When Four Shells questioned the decision, citing Uber Eats' allowing delivery of kava in other markets and asking what "the legal basis for discriminating against Pasifika foods is", emails from the tech giant dried up.
Henry questioned whether the delivery giant was applying Australian law to New Zealand.
Laws around the drink are much more restrictive across the Tasman, where the import, advertising and sale of kava is strictly controlled.
Henry said he had accepted their first rejection in the wider context of UberEats' refusal to deliver alcohol but in light of their decision to deliver that product he was disappointed by being denied again.
"We know all of the social problems are caused by alcohol. How can they justify not considering kava when it's completely different?" said Henry.
Henry told the Herald that, during level 3 lockdown, they had remained open for contactless takeaway and offered a delivery service that had formed a "pretty substantial" part of the business.
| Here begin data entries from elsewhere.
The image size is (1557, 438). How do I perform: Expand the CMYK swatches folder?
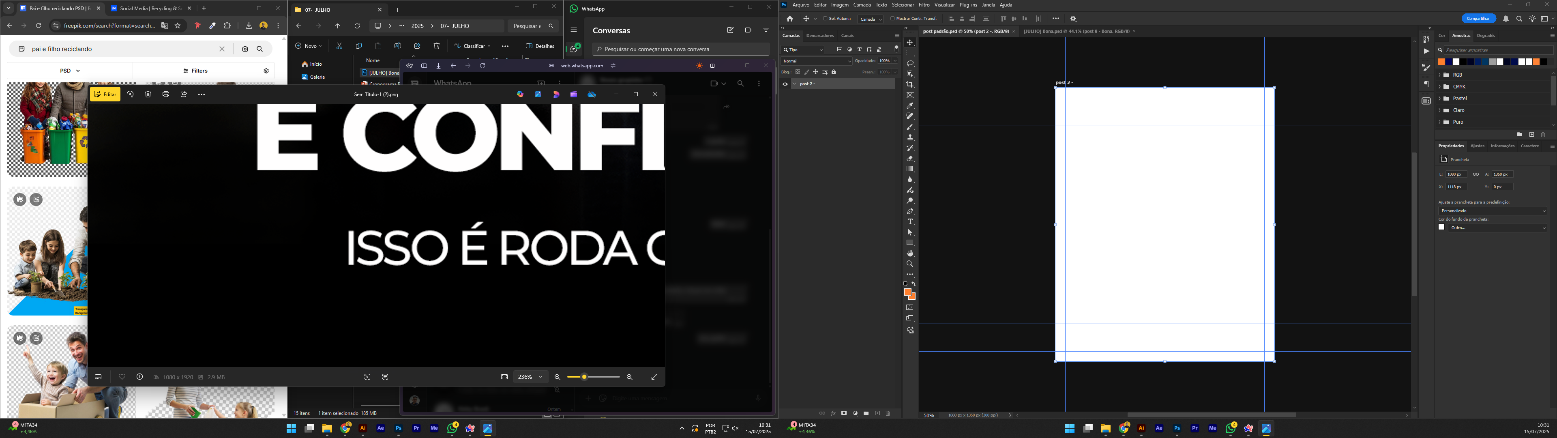coord(1440,87)
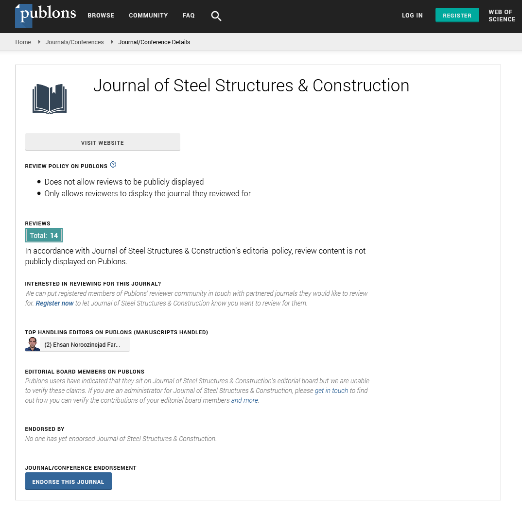
Task: Click the Log In link
Action: (412, 16)
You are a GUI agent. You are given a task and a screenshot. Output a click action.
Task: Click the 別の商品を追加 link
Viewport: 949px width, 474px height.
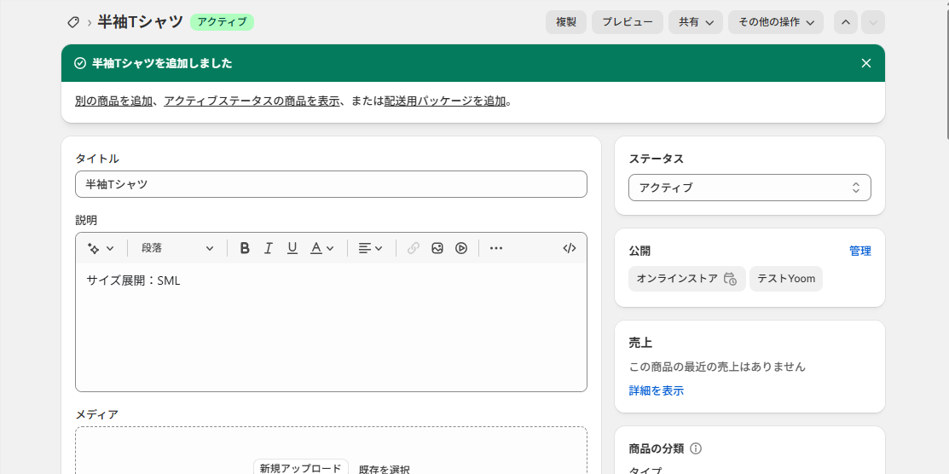[113, 101]
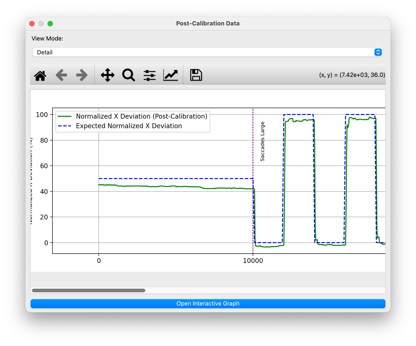Go back to previous view arrow
Image resolution: width=416 pixels, height=346 pixels.
pyautogui.click(x=61, y=75)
He revealed that they frequently delivered to Managed Isolation facilities, where there was initially some questions asked but it was "never an issue".
He said they wanted Uber Eats as an option to reach more customers and doing deliveries full-time wasn't practical for the small business.
In response to enquiries from the Herald, an Uber Eats spokesperson said that they were aware of the situation and would be reviewing their guidelines.
Henry said many New Zealanders remained "closed-off" to kava.
"We see people come in all the time with all these misconceptions about kava," he added, saying international visitors were regularly surprised by the reluctance of Kiwis of non-Pasifika descent to embrace the drink.
He said he had seen people who came into the bar quickly have their minds changed on kava, which he said many people still thought of as "illicit".
The drink, made from the roots of the Piper methysticum plant, has a long history of use in the Pacific and differing kava cultures can be found across islands in Polynesia, Melanesia and Micronesia.
The drink has been growing in popularity across New Zealand in recent years and is increasingly consumed in non-traditional settings.
It is entirely legal in New Zealand, regulated as a food under the Food Standards Code.
The legal standing of the drink has been further solidified by a recent decision by an international food standards body.
The Codex Alimentarius Commission last year established that the root, when mixed with water, was legally a drink and the decision allows countries across the world to trade kava drinks.